We sang with gay abandon in the tuckshopmanboss' van all the way back to the school tuckshop where we mixed fizzy concoctions of coke, 7-up and pepsi in the cauldron of the championship trophy and drank to glory while Mike emptied a bottle of Root Beer over my head and we whooped and laughed and talked again and again about Mike’s missed stinger and that through pass from Indran and that moment of wizardry from Mokhtar that justified our 3 months of sacrifice and hard work. Even tuckshopmanboss joined in the celebrations and ordered an extra round of pop drinks and curry puff for us!

Then an hour later, when we had exhausted our mutual ego-massaging, we packed up, broke up and I cycled for home with Mokhtar and Indran.

(Once before, Mokhtar, who lived in Malay Settlement Kampong Pandan Dalam, and I had nearly come to blows over our bicycles. We both had similar looking bicycles parked in the school bicycle shed opposite the swimming pool (this was before it was moved to the shade formed by the side of the swimming pool wall). I had cycled home for lunch and returned to school for afternoon football practice where I found a furious looking Mokhtar and his minder, beefy Prem Sagar, waiting at the shed. It transpired that my bike keys could also open Mokhtar’s bike lock and I had mistakenly taken home his bike! Mokhtar had panicked thinking his precious bike had been stolen and he would have a tought time explaining matters to his father. Anyway we got over that misunderstanding after some choice words from Mokhtar and menacing gestures from Prem! And it’s not surprising Prem Sagar, who later played rugby for school and was noted for his enthusiasm and commitment to the team, ended up working for the Police Force in S’pore).

The next Monday, Kim Chuan and R.Seshan were presented during School Assembly with our trophies of appreciation for their mentoring. 

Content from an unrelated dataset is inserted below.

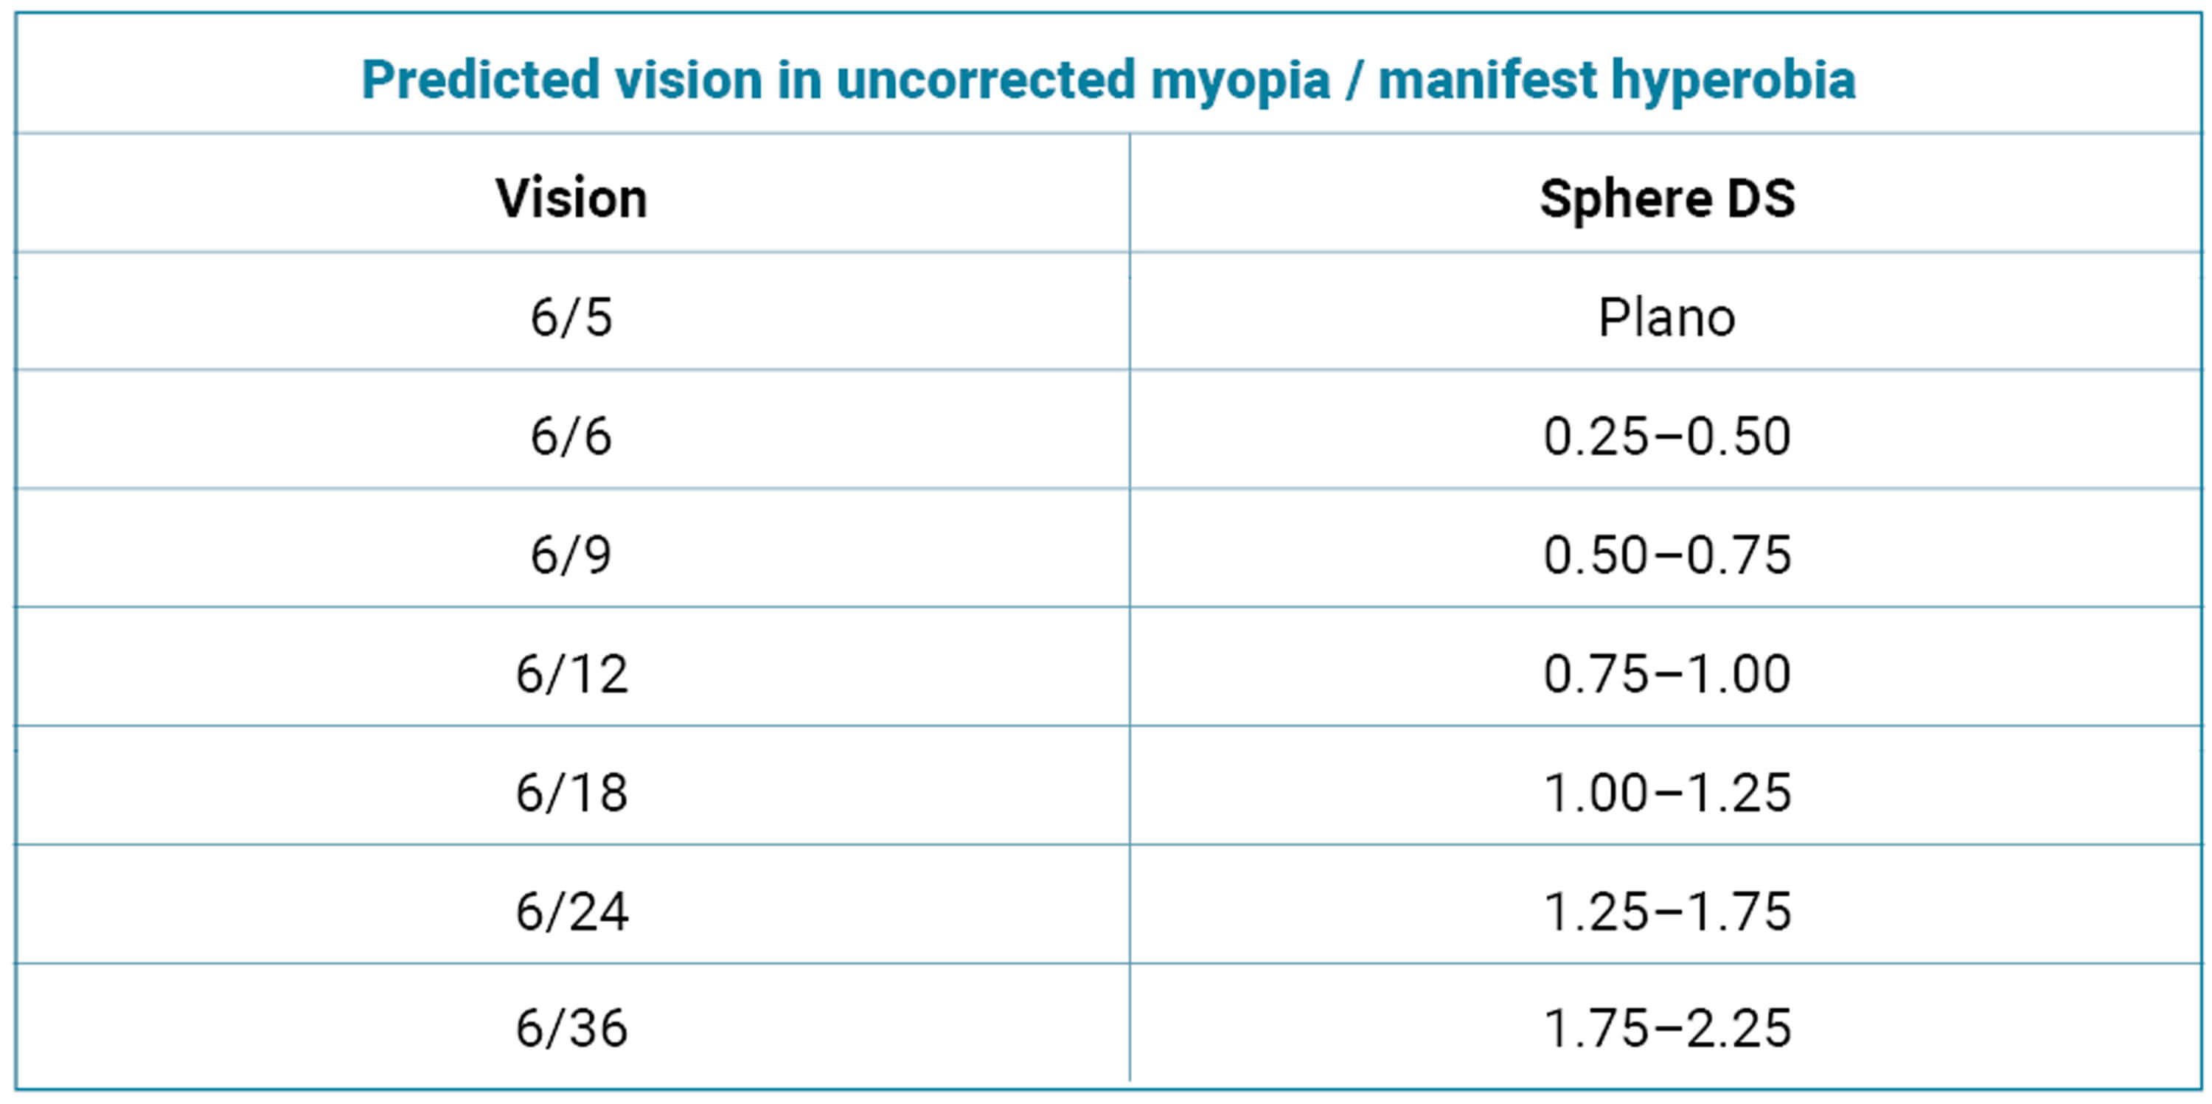Image resolution: width=2212 pixels, height=1104 pixels.
Task: Select the 6/24 vision cell
Action: coord(571,911)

And that was that. I never played soccer for VI after that year. You could just about manage it at U15 level, but NOT still play wearing spectacles against much bigger guys at U18 and U20 levels.

And, oh yes! Mickey Yap, Raymond D'Silva and Shubon Sinha Roy who were all outstanding footballers and athletes in their own right, enrolled at VI the following year!! Raymond D'Silva will always be remembered as VI's mercurial left-winger whose dribbling skills and bursts of speed drew gasps of astonishment wherever he played. A couple of years later, Mickey Yap played full-back for Malaysian Schools' Football Team which Indran successfully captained in the finals played at Merdeka Stadium.

Shunbon excelled in athletics, particularly in the 400m and 4 x 100 relays.

As for the GREAT Mokhtar Dahari, what is there that I can say about his footballing skills, character, modesty and sincerity as a human being that has not already been documented so extensively elsewhere? It was a privilege to have known and played alongside him! He really began to bloom between 1969-70 when he was first choice in not only football, but also rugby! And, God only knows where he carried weights (it certainly was not at VI), but by the time he was in Form 5, the once '90-pound weakling' looked like he'd been born with body armour. The muscles just bulged out frighteningly!

But I take extra pride in that we knew him at a time when his Malay-ness and our non-Malayness and our religious diversities never ever, not once, ever, came between any of us!!